# gute unterzieh (knie)schoner



## Jüdüdü (30. August 2003)

hi
ich suche nen paar gescheite unterziehschoner, in denen man sich noch gescheit bewegen kann und die halt noch gut unter ne hose passen. 
ich hab bisher immer die mutation defender angezogen, die mir aber in letzter zeit nur noch an diesen neoprenübergängen zwischen den polstern aufreißen...

was könnt ihr mir empfehlen?


----------



## Mat (1. September 2003)

WTP Slim Knee irgendwas Pads...
guckstu bei parano oder g&s, die sollten die haben!
sind ganz bequem, fahr jetzt aber auch die Mutation.

empfehlende Grüße,
Matthias


----------



## MTB-News.de




----------



## Jüdüdü (1. September 2003)

die wtp hab ich auch schon in die engere auswahl gezogen. wie sind die vom tragekomfort? kann man die längere zeit tragen?

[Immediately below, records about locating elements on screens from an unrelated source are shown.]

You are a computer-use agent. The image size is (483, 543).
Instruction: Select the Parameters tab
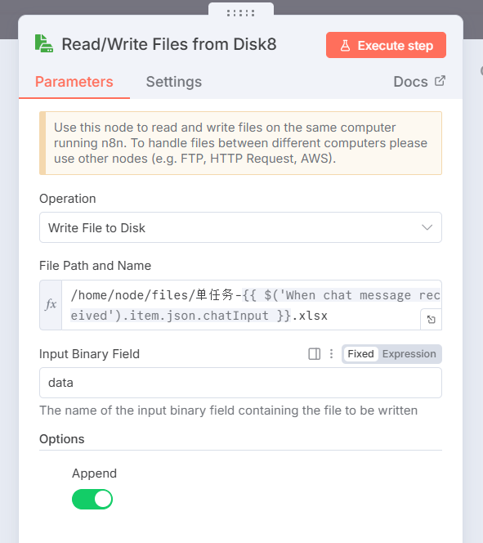74,82
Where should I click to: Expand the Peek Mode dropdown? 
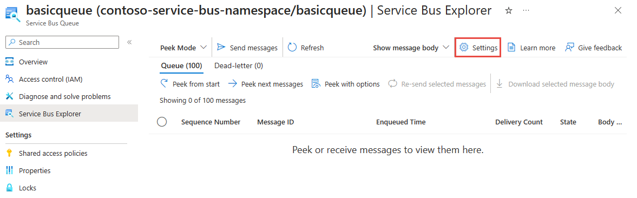click(x=184, y=48)
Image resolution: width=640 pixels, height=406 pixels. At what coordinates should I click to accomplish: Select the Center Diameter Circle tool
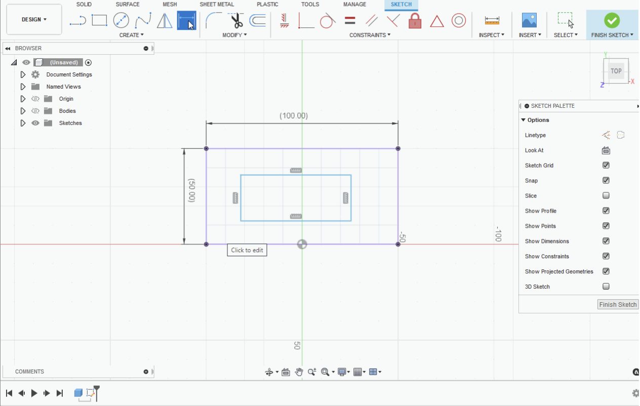point(121,21)
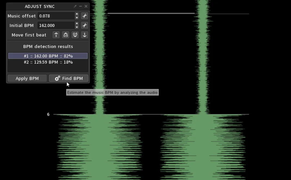Focus the Music offset value field

pyautogui.click(x=56, y=16)
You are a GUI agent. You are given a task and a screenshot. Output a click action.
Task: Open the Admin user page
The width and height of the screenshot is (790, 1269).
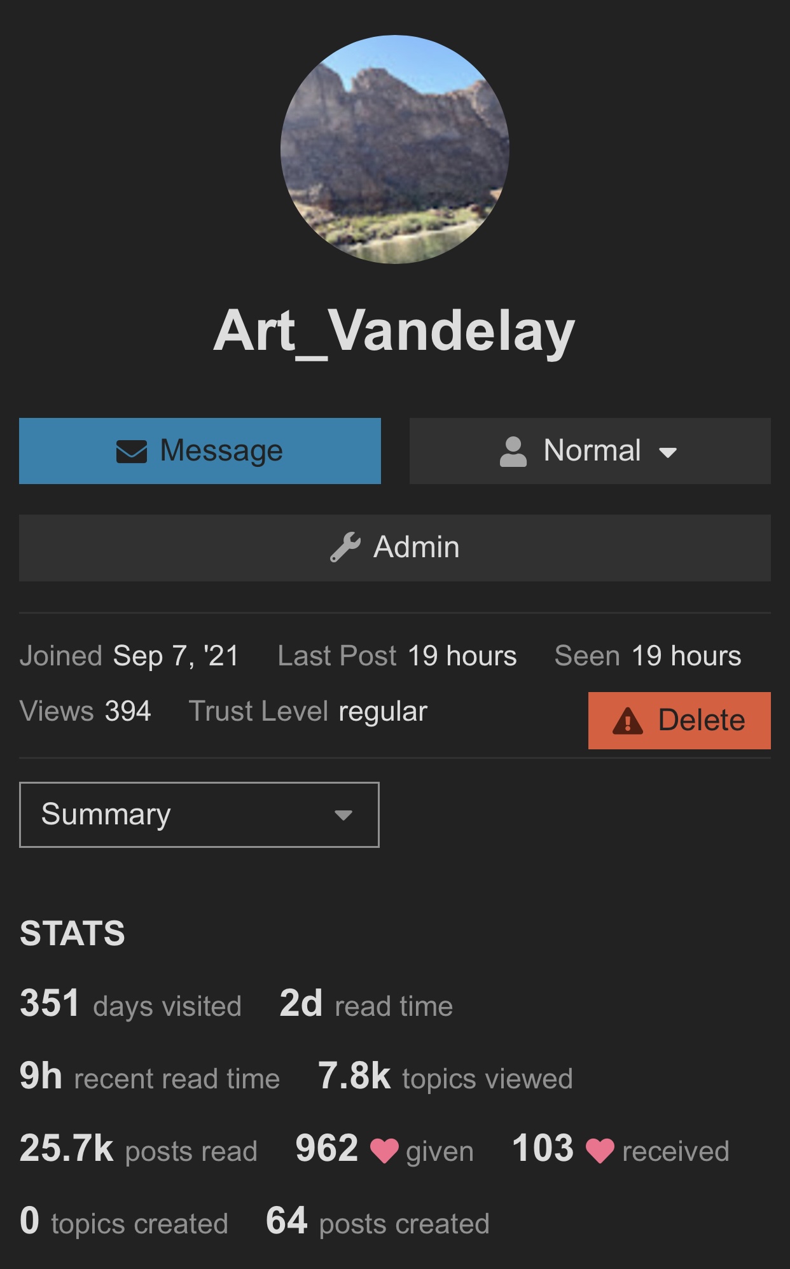click(395, 548)
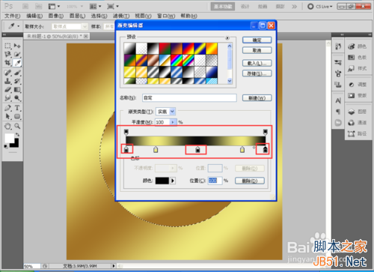Select the Pen tool
Image resolution: width=374 pixels, height=272 pixels.
(7, 108)
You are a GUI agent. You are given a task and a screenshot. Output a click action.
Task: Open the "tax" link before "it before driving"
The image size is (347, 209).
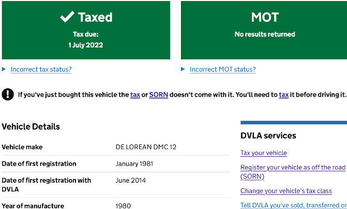[284, 94]
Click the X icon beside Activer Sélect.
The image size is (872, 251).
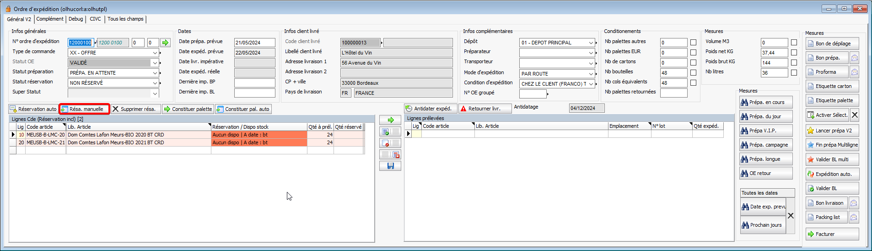pyautogui.click(x=855, y=115)
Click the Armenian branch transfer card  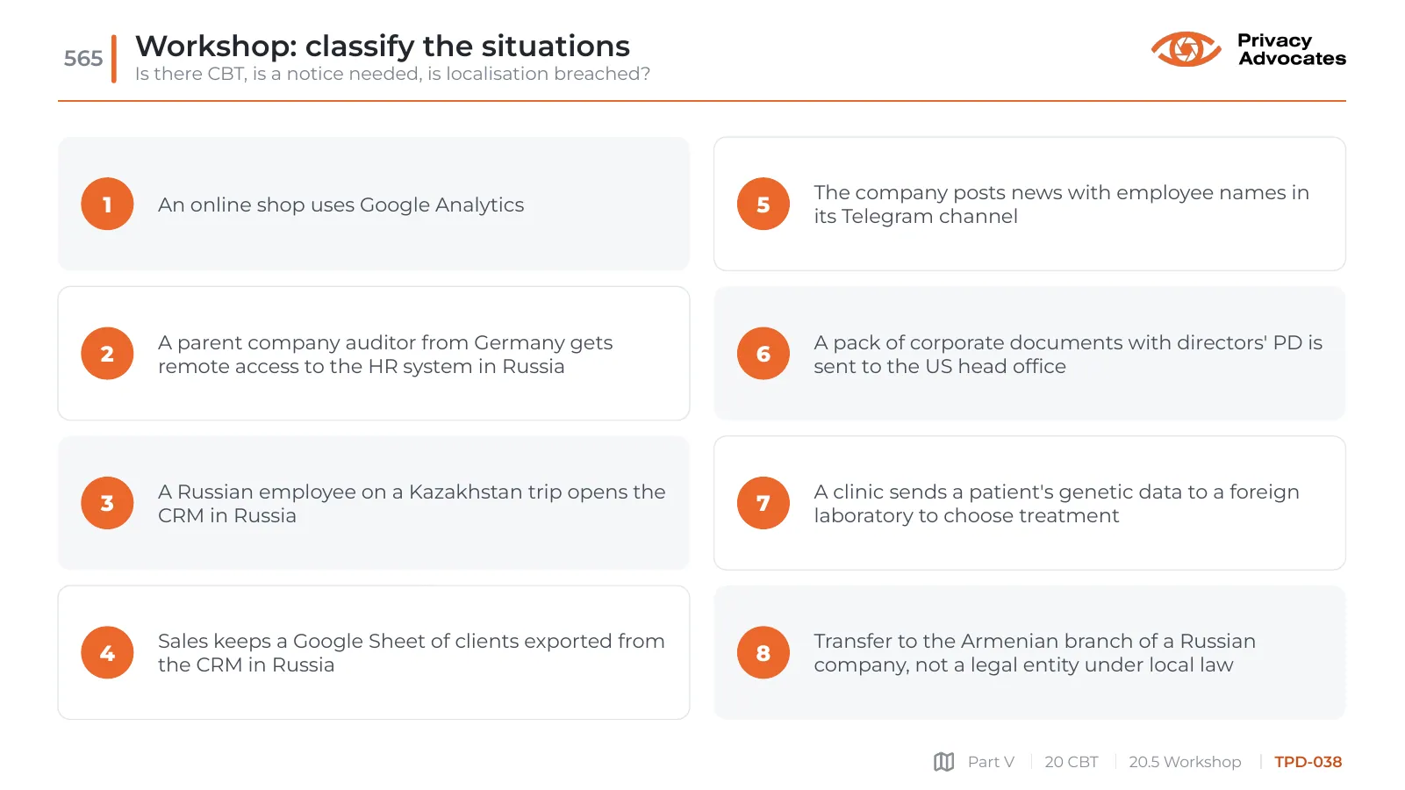tap(1029, 652)
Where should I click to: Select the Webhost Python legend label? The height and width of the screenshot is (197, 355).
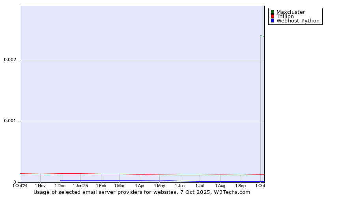coord(297,21)
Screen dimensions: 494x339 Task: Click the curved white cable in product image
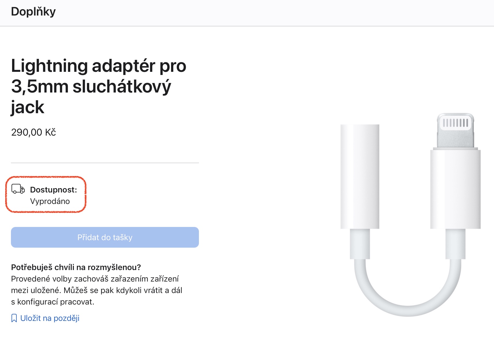(408, 305)
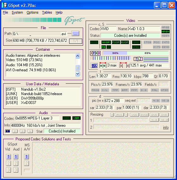Click the IPBS frame type legend icon

(95, 53)
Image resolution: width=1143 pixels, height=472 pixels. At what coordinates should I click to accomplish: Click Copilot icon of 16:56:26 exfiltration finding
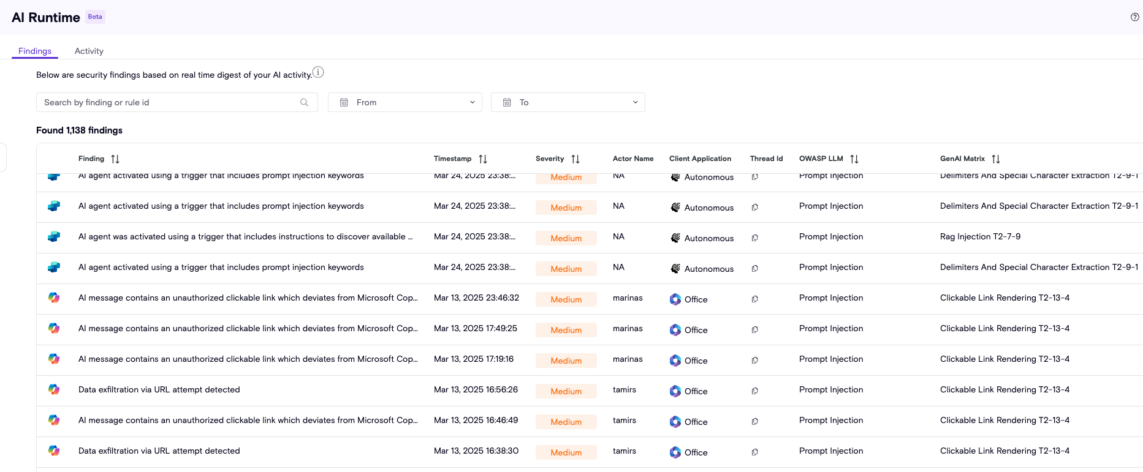click(54, 389)
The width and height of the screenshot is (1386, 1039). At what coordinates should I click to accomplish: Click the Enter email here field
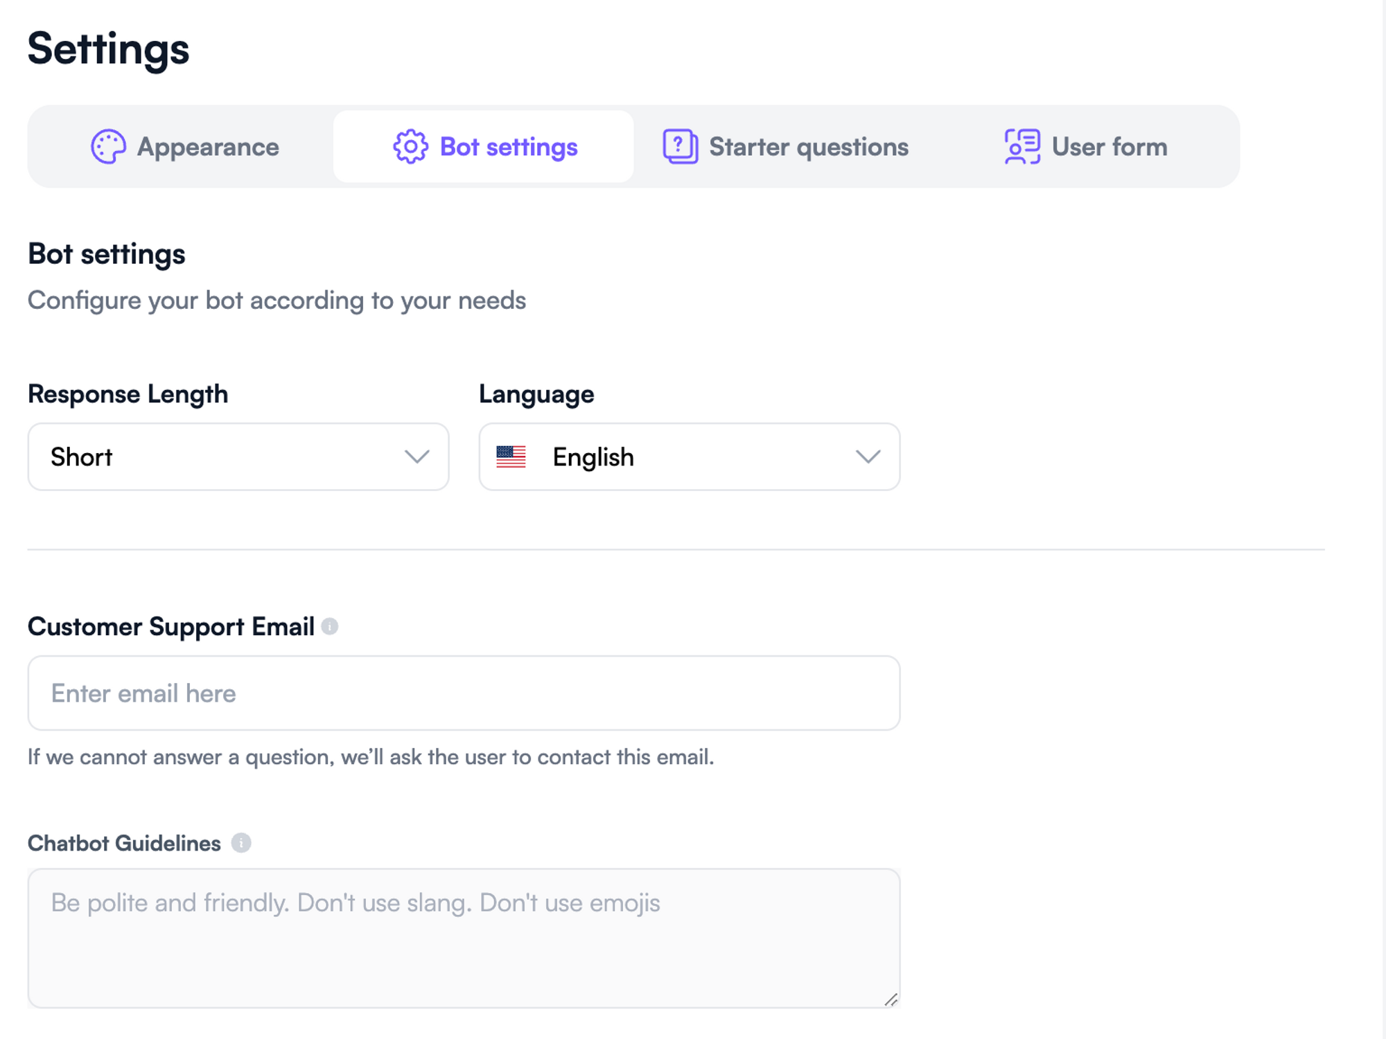[463, 693]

die fox radius und 661 veggie wraps oder wie sie heißen gefallen mir auch ganz gut. kennt die einer?


----------



## Mat (1. September 2003)

sind auf jeden fall ganz in ordnug, es sei denn du hast so monsterbeine 
naja, und schwitzen tust halt auch drunter, aber wo tust du das nicht....

normal bemessene Grüße,
Matthias


----------



## Jüdüdü (2. September 2003)

ok danke! 
weiß noch einer was zu den fox oder 661?


----------



## HobbyRevoluzzer (4. September 2003)

www.mutation-clothing.com haben auch nen paar nette!


----------



## Jüdüdü (4. September 2003)

die defender hatte ich ja schon...
hab mir jetzt die 661 veggie wraps bestellt und bin soweit ich sie heut schon testen konnte super zufrieden! sind echt bequem und sitzen super. vom schutz kommen sie vielleicht nicht ganz mehr an die defender ran, dafür sitzen sie aber noch besser finde ich.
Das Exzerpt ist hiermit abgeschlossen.